脳外科医の先生の説明は、とてもわかりやすかった。

脳に管をいれ、髄液を出し水頭症になるのを防ぐ手術が一つ。そしてカテーテル治療を用いてする動脈瘤を閉塞するコイル塞栓術が一つ。

どちらも命を救うために、とても大切な手術だった。

それが4時間に及ぶ手術の主な内容で、この手術を成功させること、それが一番の目標だった。

手術室に入る前に母の顔が見れると看護師さんに言われた私は泣きながら母を待ち続けた。

ようやく手術の準備が整い、母が台車で運ばれてきた。

目を瞑っていたが声をかけた途端、片目が開いた。
早朝以来、初めて応答してくれた姿が見れてとてつもなく嬉しかった。
手術が成功して、また母が戻ってくる気がした。

しかし、これが母が目を開けた最後の瞬間になった。

4時間の手術の最中はただ祈ることしかできなかった。この先のことを考えることすらも怖くて、とにかく父と妹に早く日本へ来てもらいたかった。

4時間後、無事に手術は成功し、一命を取りとめた。あとは母の意識が戻るのを待つだけだった。

これからはリハビリ生活になるのかな。意識が早く戻るといいな。

そんなことを考えていた矢先だった。

手術を終えた30分後、病院から電話がかかってきた。

脳浮腫が薬だけでは抑えきれず、もう一つ脳に管を入れてもいいかという確認の電話だった。

そしてまた、すぐに病院へ呼ばれた。

先生は母の瞳孔が両目とも開いてしまった、と私に伝えた。信じたくなかった。

手術の影響で脳の腫れが急速に起こり、管を通したもの、潰れてしまい
脳の圧迫で脳幹が傷ついてしまったということだった。

それは「脳死」を物語っていた。

先生はもう長くは持たないから、大切な人は来てもらったほうがいいと伝えた。

絶望的な瞬間だった。

面会を許してくれた病院で私は、初めて母の術後の姿を見た。

どれだけ声をかけても応答しない母。
頭は傷だらけで、顔も手も浮腫んでいた。
でも、手はまだ温かかった。

母の心臓はまだ動いていることが心電図モニターで確認できると、
まだ生きている、そう思えた。

奇跡を信じたいと初めて心から思った。

その日の夜は、一人で眠れなかった。

いつ鳴ってもおかしくない電話と
家族を失いたくない不安でおかしくなりそうだった。

夜が明けて起きた瞬間、今までのことが夢ではなかったことに
また苦しくなった。

翌朝、また面会のために病院へ向かった。

止まらない涙を流しながら、母の手を握ることしかできなかった。

この時くらいに気がつき始めたのが、
私は悲しみを他人と分かち合うことが下手くそで、
いつも母と二人になりたい、と思うのであった。

誰かが泣いているのを見ると、
どこか冷静になってしまう自分が増えていた。

それとともに、自分の中で感じている孤独が大きくなっていった。

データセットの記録
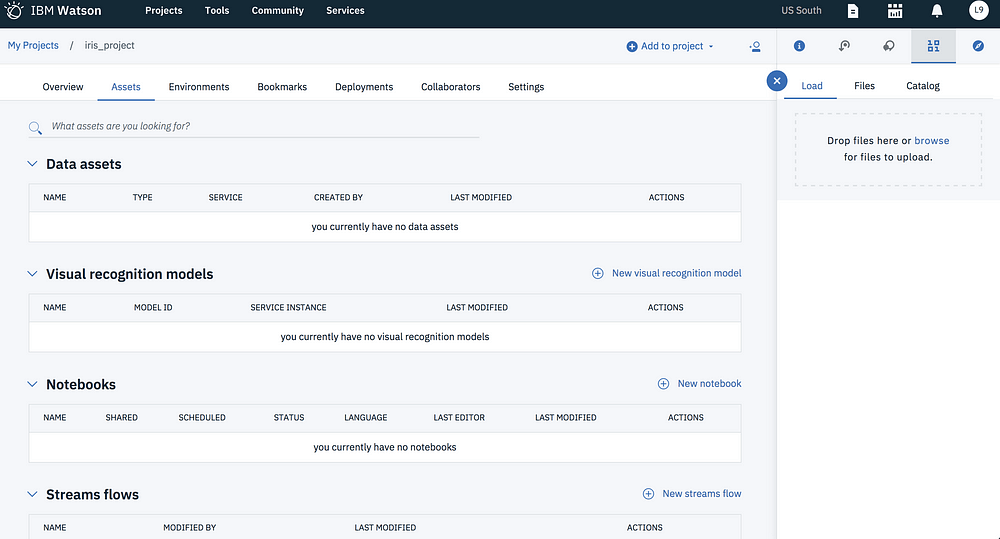
Task: Click the L9 user avatar
Action: (x=978, y=10)
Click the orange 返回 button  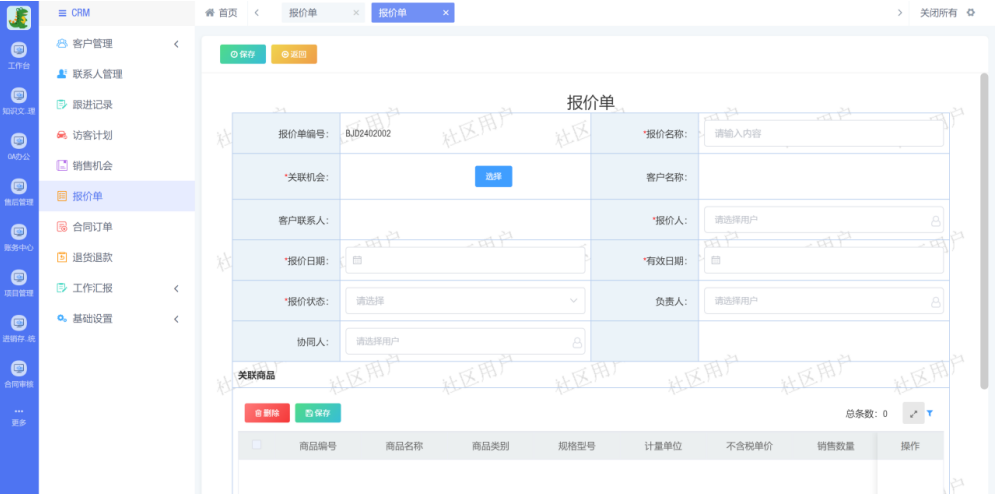point(293,54)
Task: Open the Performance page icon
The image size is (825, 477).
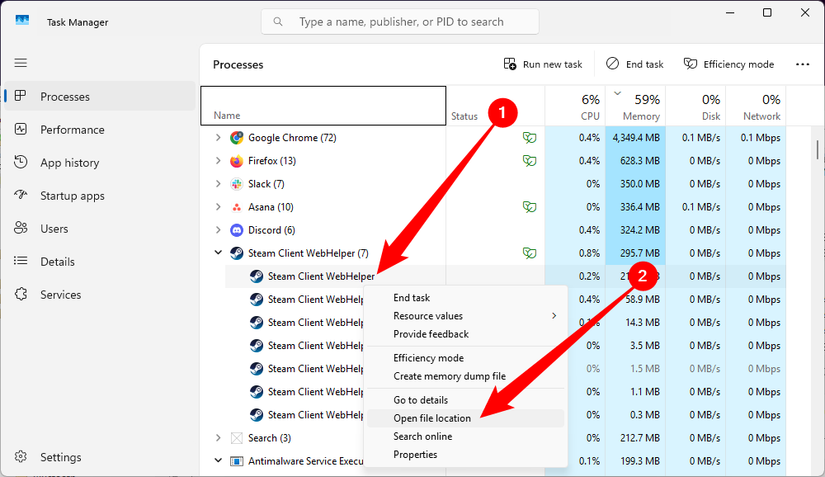Action: pos(21,129)
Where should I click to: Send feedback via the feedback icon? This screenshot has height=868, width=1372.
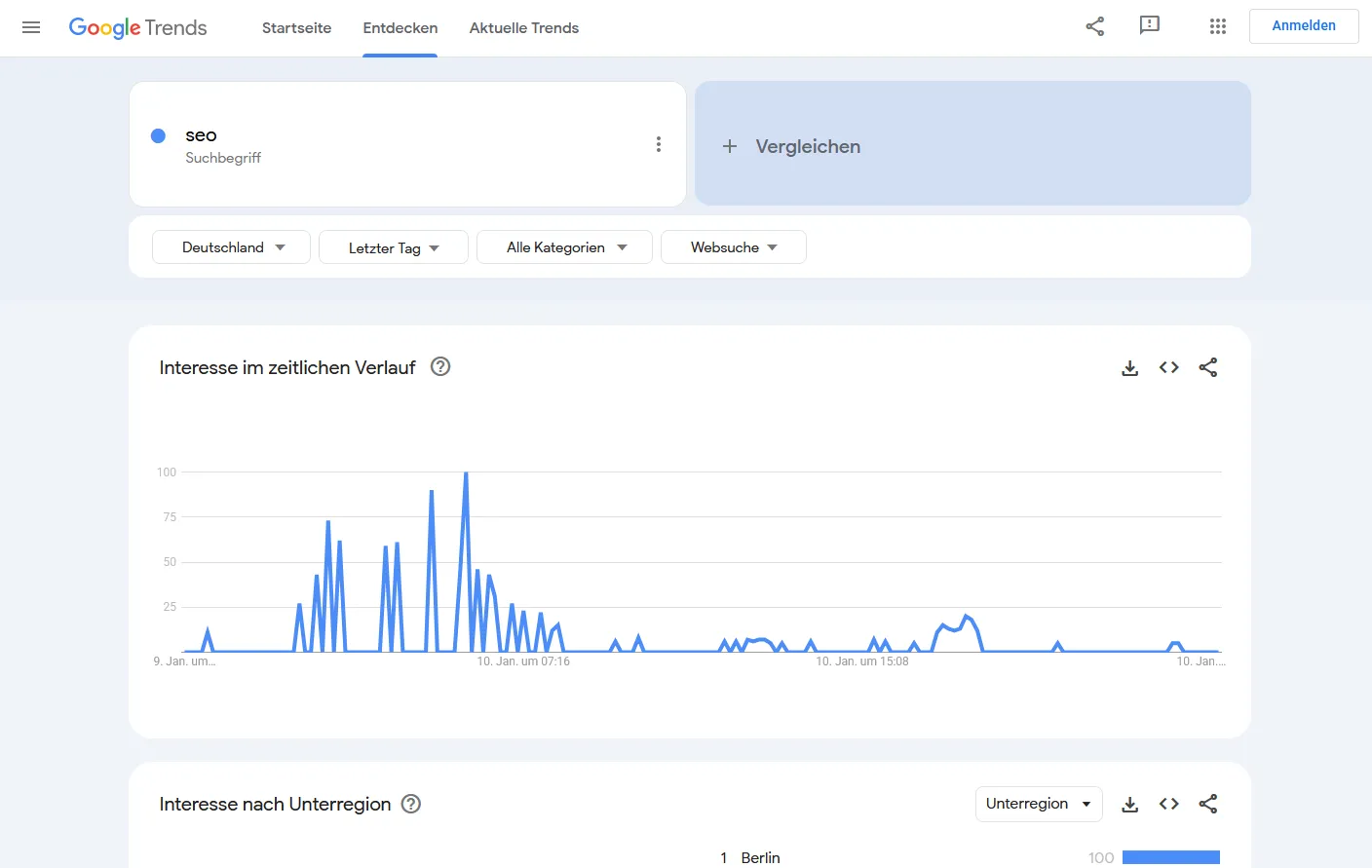pyautogui.click(x=1150, y=26)
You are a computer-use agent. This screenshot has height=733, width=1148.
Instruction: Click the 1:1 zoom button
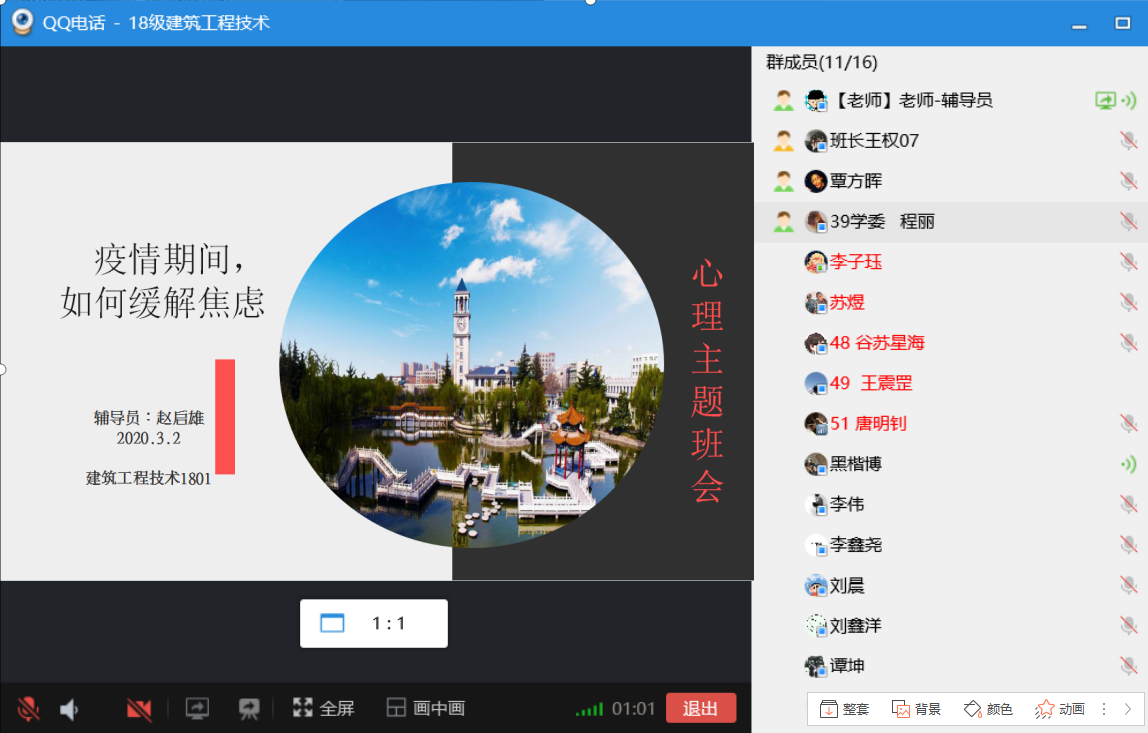pyautogui.click(x=374, y=622)
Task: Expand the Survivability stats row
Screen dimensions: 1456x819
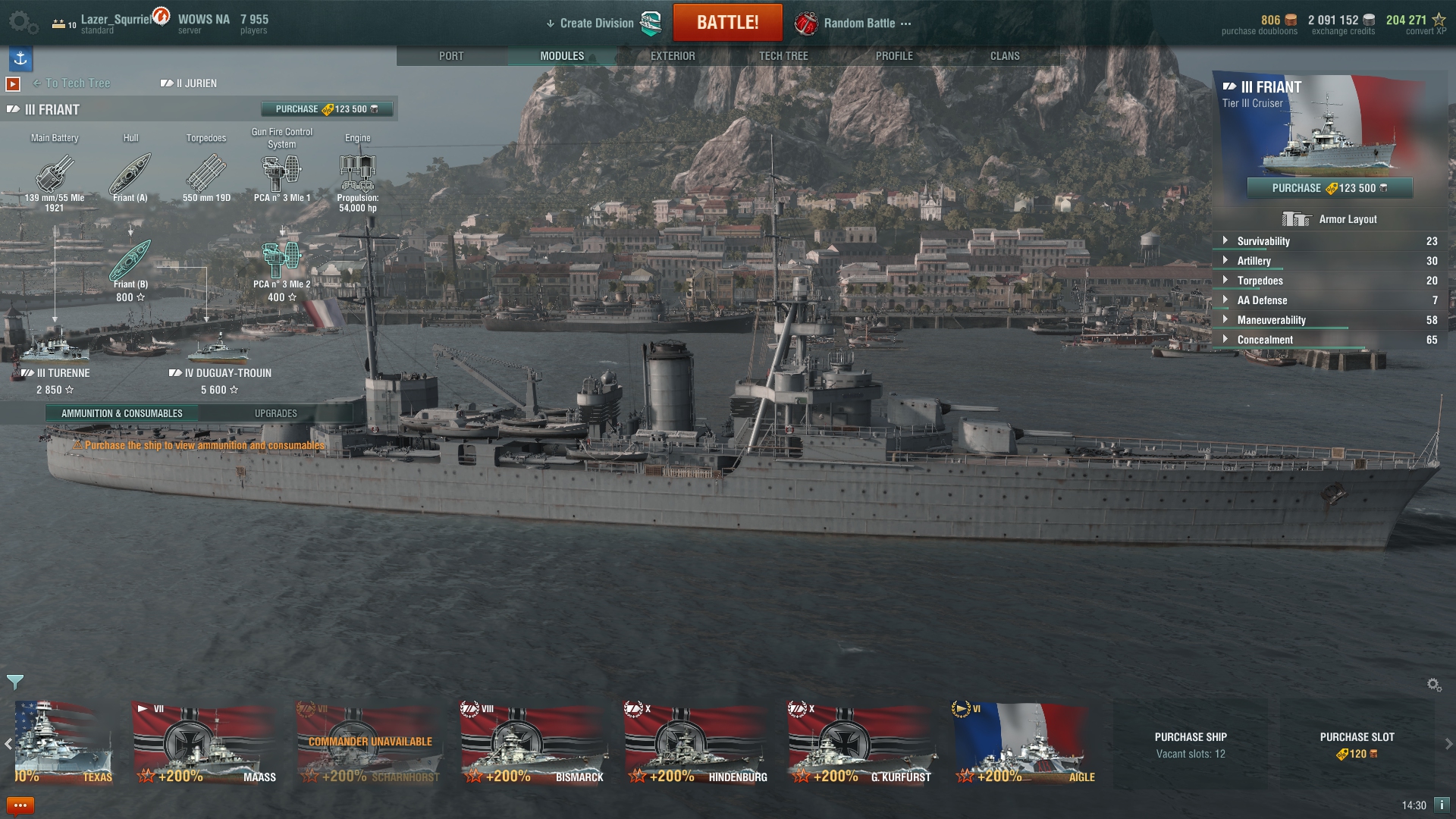Action: pyautogui.click(x=1329, y=241)
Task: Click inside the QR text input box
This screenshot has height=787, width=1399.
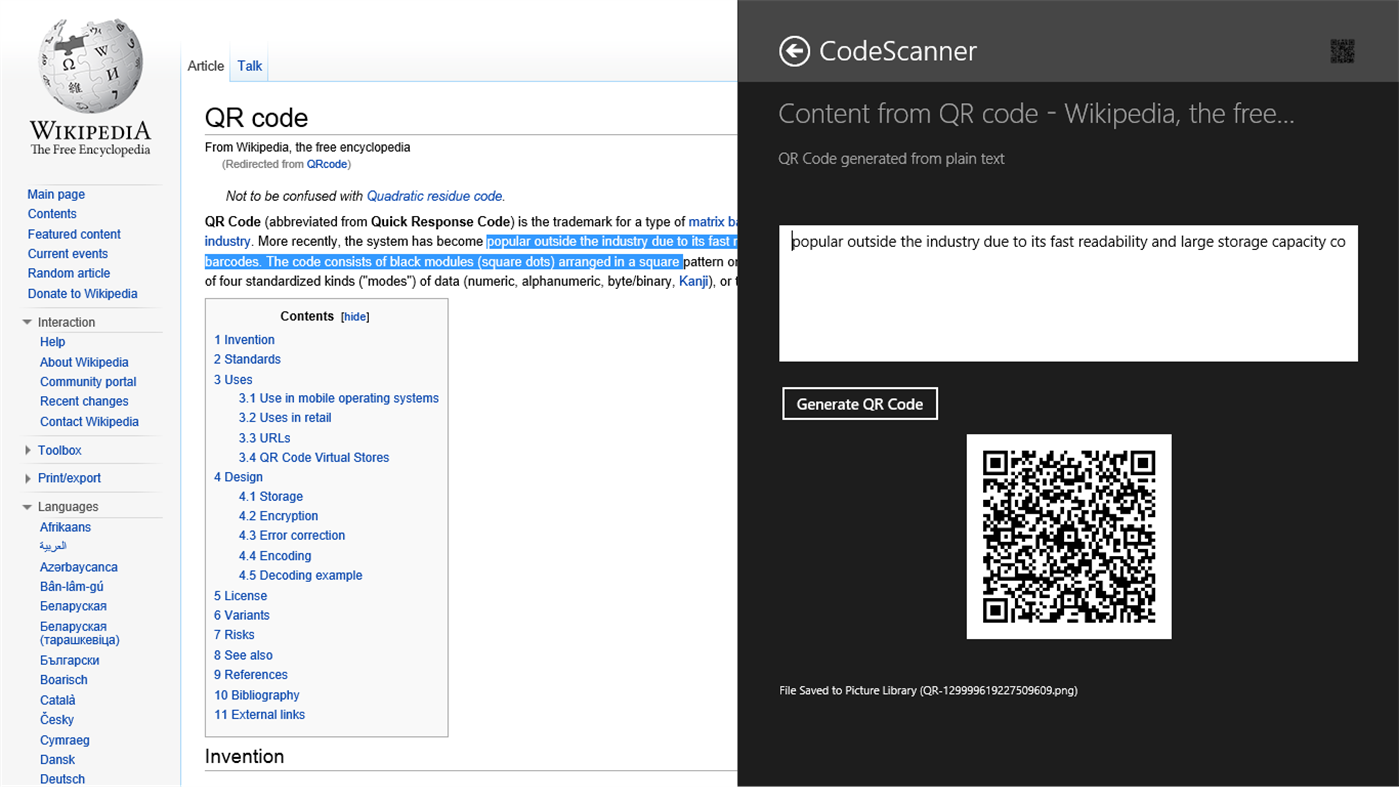Action: point(1068,292)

**課題 1:** 抜粋によると、病院から母の瞳孔が両目とも開いたと伝えられたその日の夜、書き手が一人で眠れなかったのはなぜですか。
**課題 2:** 抜粋のうち「手術を終えた30分後、病院から電話がかかってきた。」から「脳の圧迫で脳幹が傷ついてしまったということだった。」までを、両端も含めて一字一句そのまま書き写してください。

**最終回答 1:** いつ鳴ってもおかしくない電話と、家族を失いたくないという不安で、おかしくなりそうだったからです。

**最終回答 2:**
手術を終えた30分後、病院から電話がかかってきた。

脳浮腫が薬だけでは抑えきれず、もう一つ脳に管を入れてもいいかという確認の電話だった。

そしてまた、すぐに病院へ呼ばれた。

先生は母の瞳孔が両目とも開いてしまった、と私に伝えた。信じたくなかった。

手術の影響で脳の腫れが急速に起こり、管を通したもの、潰れてしまい
脳の圧迫で脳幹が傷ついてしまったということだった。